So far we've had the MRI, the EEG, chromosome tests, fragile X testing and general bloods. What we know so far from those results is, Jonah has delayed mylenination in his brain and there are some parts of his brain that are enlarged. We have no other results but we should get them all back on Thursday when we see the developmental paediatrician again.
The EEG was a nightmare. As a Mother it's one of the cruelest things I have ever had to put one of my babies through. It didn't hurt but it was a psychological nightmare. Jonah had only had 40mins sleep on that day before and we didn't let him go to bed until 10.30pm that night. We woke him at 4.30am and kept him awake up until 10am when the test was due to start. Driving in to the hospital we had to keep the windows down, keep singing and playing with him, shaking his arms to stop him falling asleep.
When we got there we pretty much went in straight away. The nurse was a rather unusual character with very little people skills. She put the electrode things on Jonah's head and couldn't understand why that upset him. Forgetting that he is completely sleep deprived, she's a stranger, sticking things on his head, he has sensory issues, my guess is that was pretty pissed off about the whole deal really!
Finally I was able to give him a feed and put him to sleep.
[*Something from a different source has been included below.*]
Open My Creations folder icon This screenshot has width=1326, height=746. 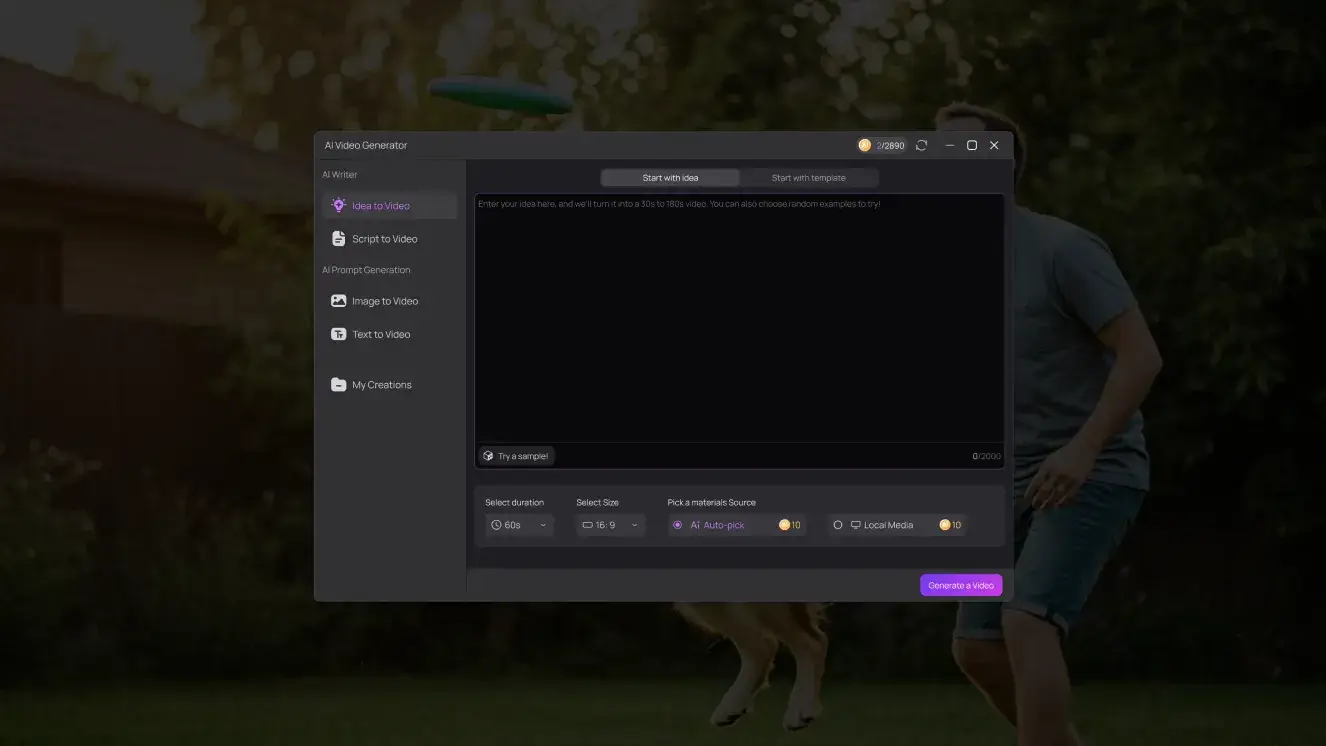(338, 385)
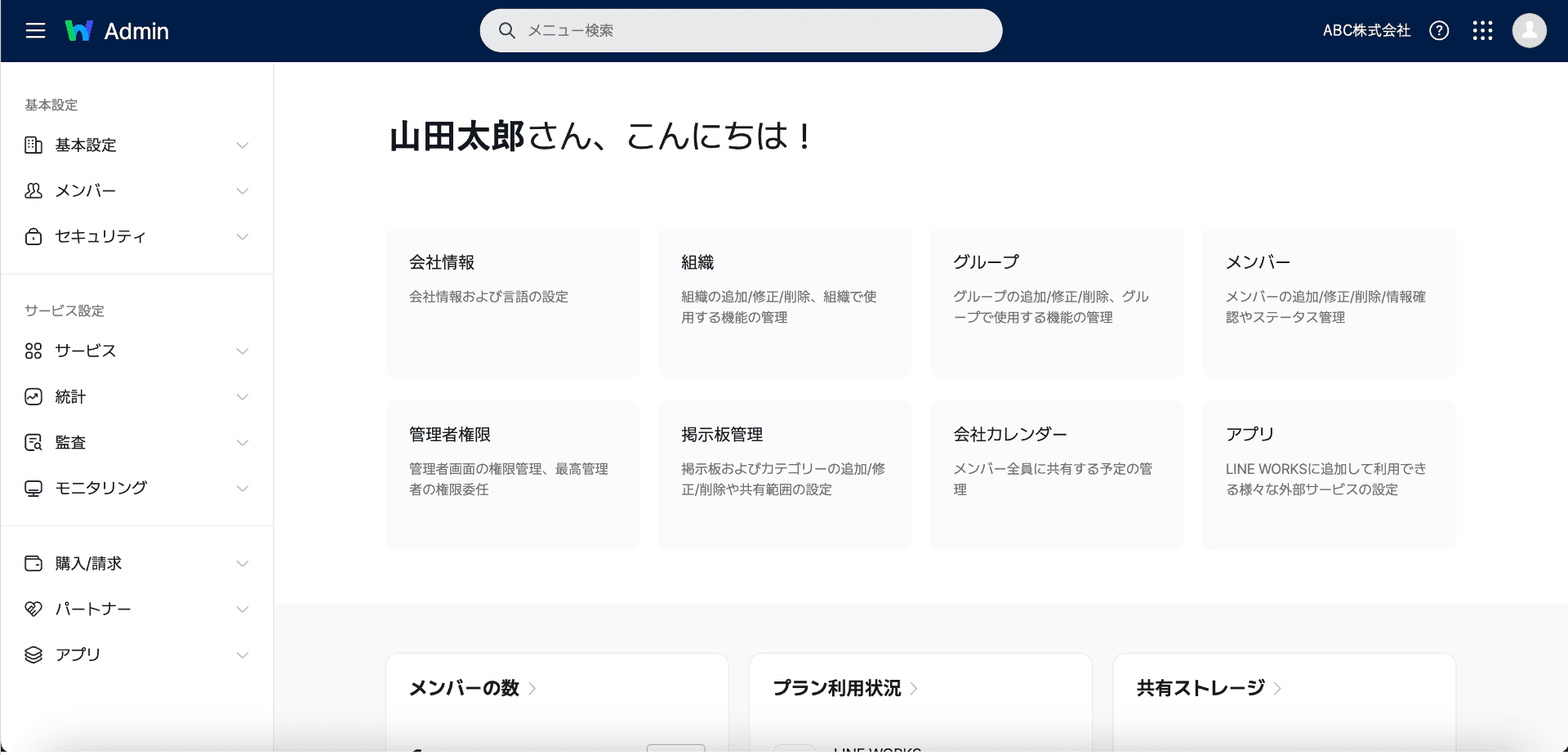This screenshot has width=1568, height=755.
Task: Click ABC株式会社 in the header
Action: pyautogui.click(x=1365, y=30)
The nurse was stunned that we were still breastfeeding at 20 months, and this was a nurse from a childrens hospital for goodness sake! But the worse was yet to come. After 20 mintues of blissful deep sleep, we had to wake him up again! I had no idea this would happen but yep, we had to poke and prod him and wake him up so they could do the flashing lights in his eyes. Why why why they didn't do this at the start and then just let the poor kid sleep is completely beyond me! Finally it finished and we were able to take him home. He spent the rest of the day crying and headbanging.
Jonah is head banging a lot. His forhead is permanently bruised because he is constantly banging it on the floor tiles and the walls. He still shakes his head from side to side a lot, stimming. He has no words yet but we haven't started speech therapy yet either. We're on the bottom of some very long waiting lists.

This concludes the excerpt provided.